- [WHAT THIS TASK INVOLVES]:
Output each line of the data below verbatim, in the same order, with no changes.

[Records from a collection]

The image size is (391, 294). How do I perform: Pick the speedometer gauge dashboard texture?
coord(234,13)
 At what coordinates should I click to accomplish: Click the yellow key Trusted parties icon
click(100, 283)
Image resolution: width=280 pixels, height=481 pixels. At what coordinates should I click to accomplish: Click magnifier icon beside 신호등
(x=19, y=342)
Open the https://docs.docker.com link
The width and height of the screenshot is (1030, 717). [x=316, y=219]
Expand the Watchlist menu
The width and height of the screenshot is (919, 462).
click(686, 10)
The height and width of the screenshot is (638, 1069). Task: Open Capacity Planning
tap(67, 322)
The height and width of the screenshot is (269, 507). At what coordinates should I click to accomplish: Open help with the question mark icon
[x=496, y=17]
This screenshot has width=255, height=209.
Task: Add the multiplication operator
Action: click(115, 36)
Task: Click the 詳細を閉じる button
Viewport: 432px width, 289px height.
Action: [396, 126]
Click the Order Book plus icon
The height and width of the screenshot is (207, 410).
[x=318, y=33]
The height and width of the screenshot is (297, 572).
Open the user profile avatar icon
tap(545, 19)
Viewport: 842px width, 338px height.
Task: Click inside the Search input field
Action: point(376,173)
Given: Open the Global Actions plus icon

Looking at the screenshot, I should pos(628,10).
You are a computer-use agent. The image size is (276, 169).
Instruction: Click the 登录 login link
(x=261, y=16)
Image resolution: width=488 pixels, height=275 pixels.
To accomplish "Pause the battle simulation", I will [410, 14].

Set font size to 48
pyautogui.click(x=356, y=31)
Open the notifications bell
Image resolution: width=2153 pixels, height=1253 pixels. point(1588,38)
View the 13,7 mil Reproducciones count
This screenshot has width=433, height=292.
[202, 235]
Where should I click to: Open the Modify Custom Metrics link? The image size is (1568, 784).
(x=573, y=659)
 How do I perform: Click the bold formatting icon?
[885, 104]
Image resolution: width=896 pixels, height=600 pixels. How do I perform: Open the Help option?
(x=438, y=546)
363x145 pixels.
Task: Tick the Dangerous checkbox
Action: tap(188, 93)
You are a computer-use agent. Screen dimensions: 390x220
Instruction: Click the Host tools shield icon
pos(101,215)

- [EXPECTED OUTPUT]:
The image size is (391, 294). How do I perform: Pick the speedometer gauge dashboard texture?
coord(234,13)
 At what coordinates should I click to accomplish: Click the yellow key Trusted parties icon
click(100, 283)
Image resolution: width=280 pixels, height=481 pixels. At what coordinates should I click to accomplish: Click magnifier icon beside 신호등
(x=19, y=342)
Open the https://docs.docker.com link
The width and height of the screenshot is (1030, 717). [x=316, y=219]
Expand the Watchlist menu
The width and height of the screenshot is (919, 462).
click(686, 10)
The height and width of the screenshot is (638, 1069). Task: Open Capacity Planning
tap(67, 322)
The height and width of the screenshot is (269, 507). At what coordinates should I click to accomplish: Open help with the question mark icon
[x=496, y=17]
This screenshot has width=255, height=209.
Task: Add the multiplication operator
Action: click(115, 36)
Task: Click the 詳細を閉じる button
Viewport: 432px width, 289px height.
Action: [396, 126]
Click the Order Book plus icon
The height and width of the screenshot is (207, 410).
[x=318, y=33]
The height and width of the screenshot is (297, 572).
Open the user profile avatar icon
tap(545, 19)
Viewport: 842px width, 338px height.
Task: Click inside the Search input field
Action: point(376,173)
Given: Open the Global Actions plus icon

Looking at the screenshot, I should pos(628,10).
You are a computer-use agent. The image size is (276, 169).
Instruction: Click the 登录 login link
(x=261, y=16)
Image resolution: width=488 pixels, height=275 pixels.
To accomplish "Pause the battle simulation", I will [410, 14].

Set font size to 48
pyautogui.click(x=356, y=31)
Open the notifications bell
Image resolution: width=2153 pixels, height=1253 pixels. point(1588,38)
View the 13,7 mil Reproducciones count
This screenshot has width=433, height=292.
[202, 235]
Where should I click to: Open the Modify Custom Metrics link? The image size is (1568, 784).
(x=573, y=659)
 How do I perform: Click the bold formatting icon?
[885, 104]
Image resolution: width=896 pixels, height=600 pixels. How do I perform: Open the Help option?
(x=438, y=546)
363x145 pixels.
Task: Tick the Dangerous checkbox
Action: tap(188, 93)
You are a computer-use agent. Screen dimensions: 390x220
Instruction: Click the Host tools shield icon
pos(101,215)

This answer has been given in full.